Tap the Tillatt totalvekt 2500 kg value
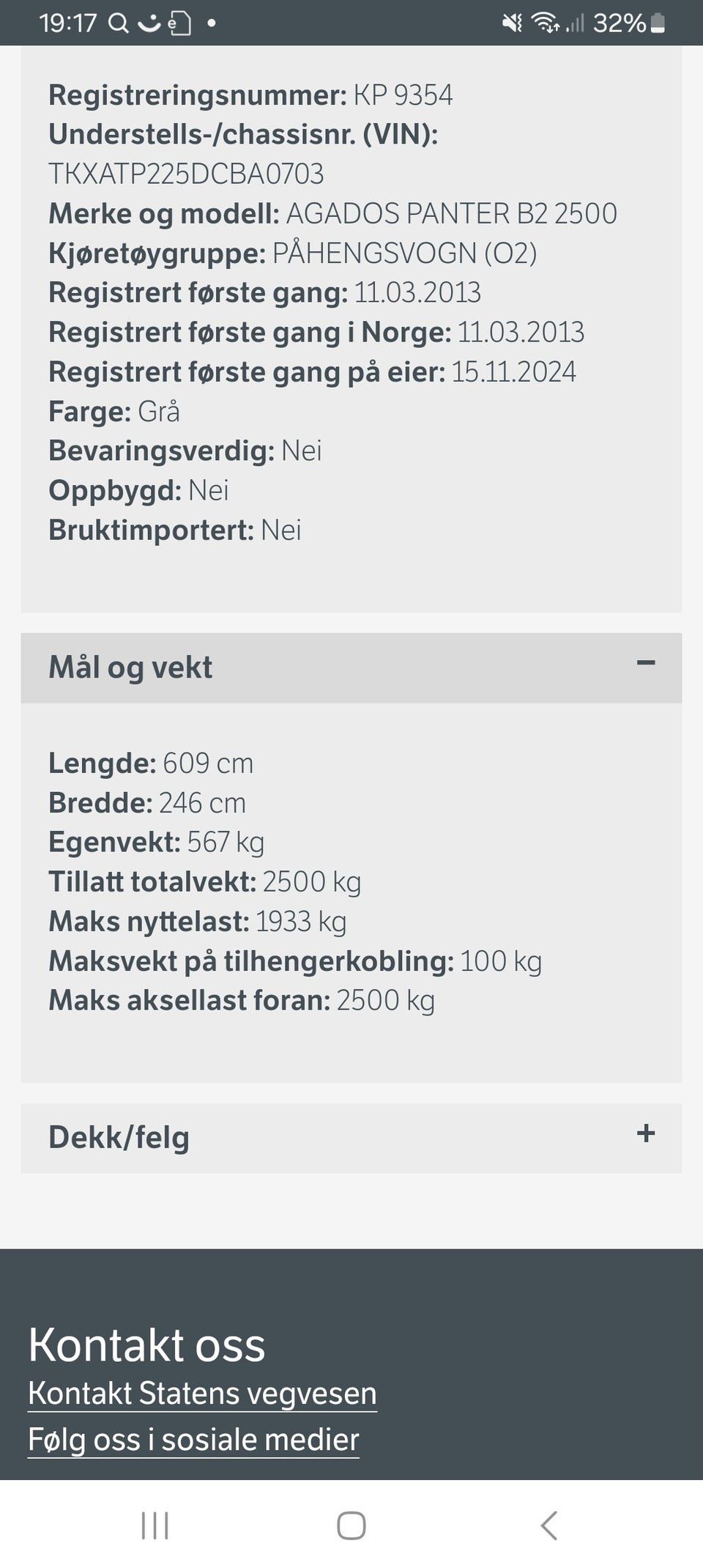312,881
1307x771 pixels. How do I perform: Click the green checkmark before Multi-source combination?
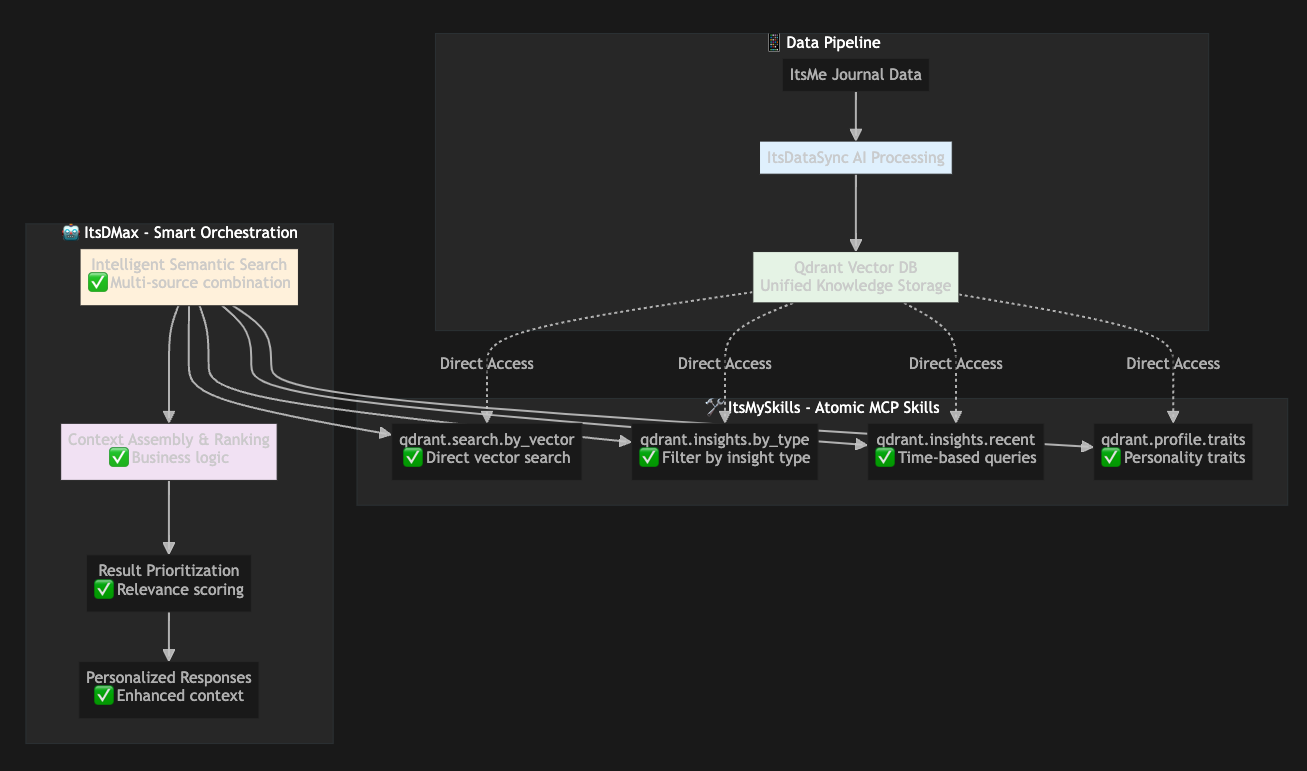tap(98, 283)
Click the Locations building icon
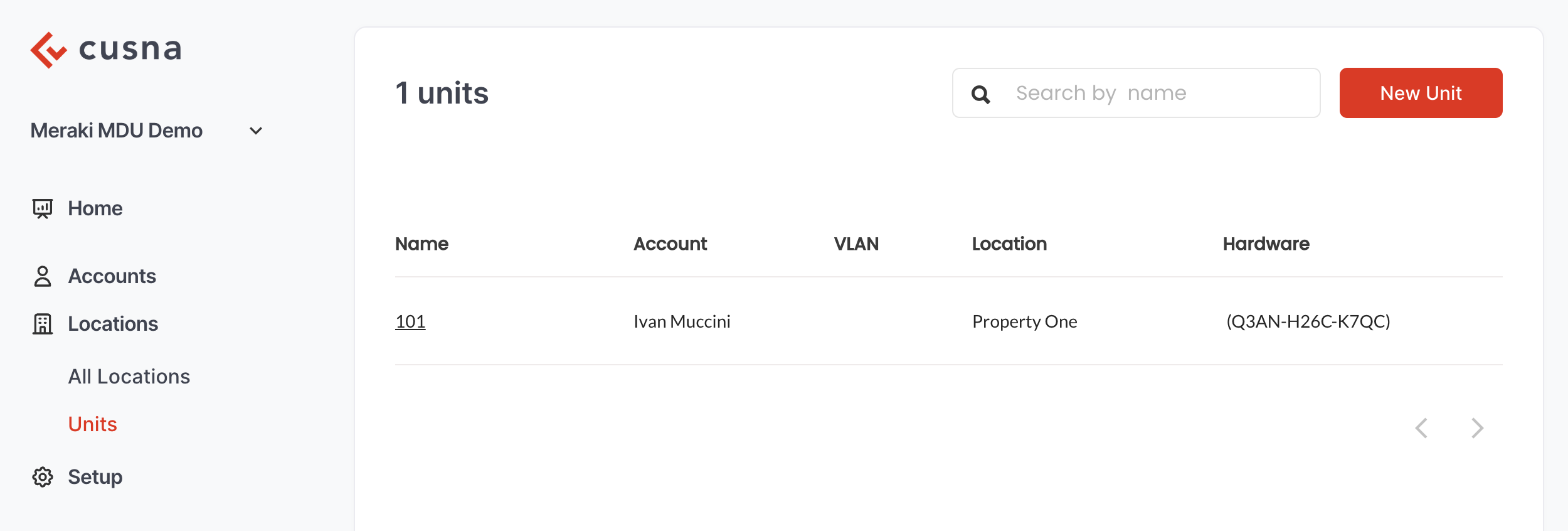This screenshot has height=531, width=1568. (43, 324)
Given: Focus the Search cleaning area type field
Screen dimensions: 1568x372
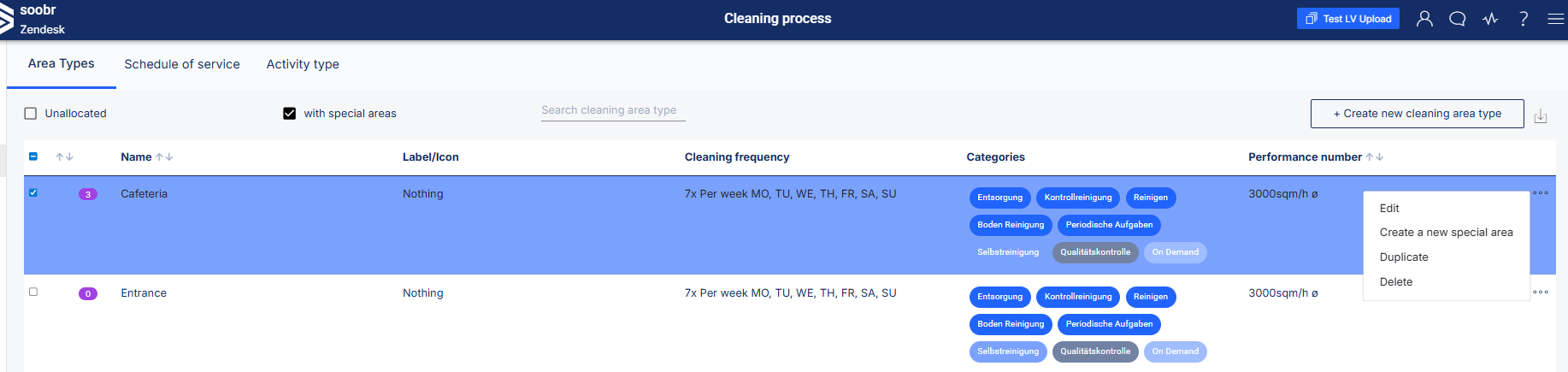Looking at the screenshot, I should coord(613,110).
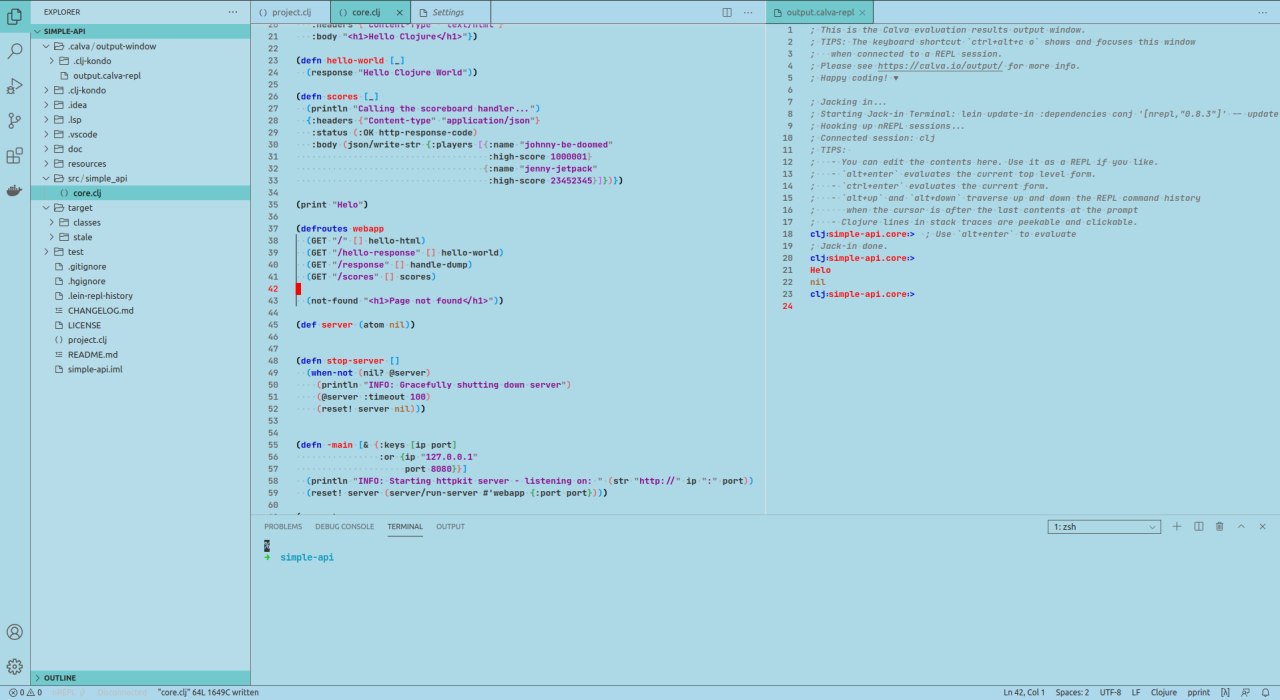Click the Clojure language mode button
This screenshot has width=1280, height=700.
(x=1163, y=692)
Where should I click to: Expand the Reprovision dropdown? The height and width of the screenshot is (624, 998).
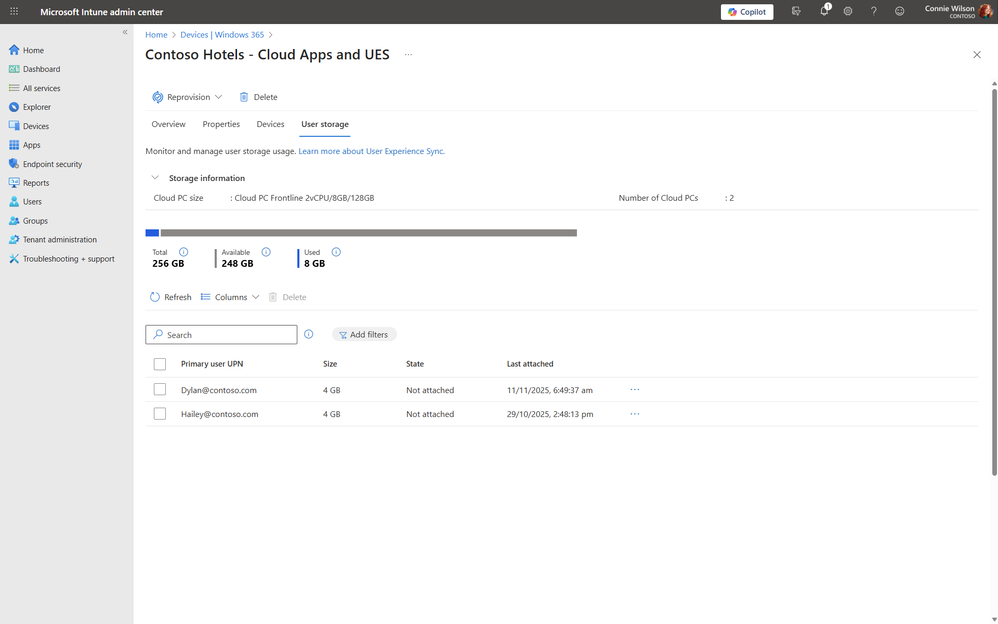click(218, 97)
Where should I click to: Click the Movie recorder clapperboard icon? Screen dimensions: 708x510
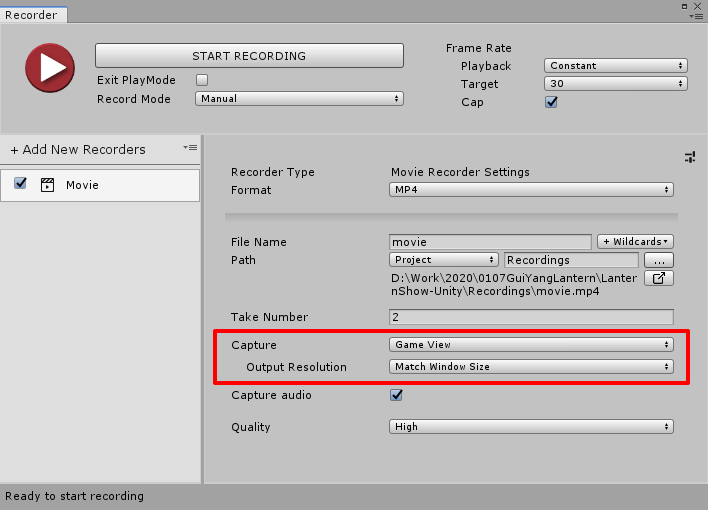tap(46, 185)
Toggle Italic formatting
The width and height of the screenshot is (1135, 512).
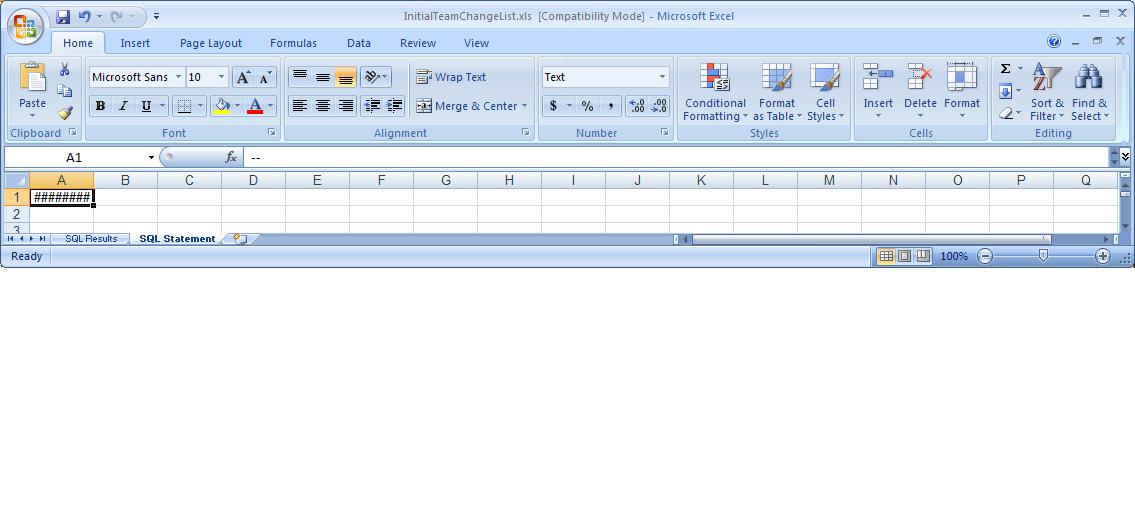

Task brief: Only the lines from the one holding "Where should I click to: Click" through the end of the data are to be printed, exactly as they stand and with no pictures.

Expected output:
Where should I click to: Click the Movie recorder clapperboard icon? Screen dimensions: 708x510
tap(46, 185)
Toggle Italic formatting
The width and height of the screenshot is (1135, 512).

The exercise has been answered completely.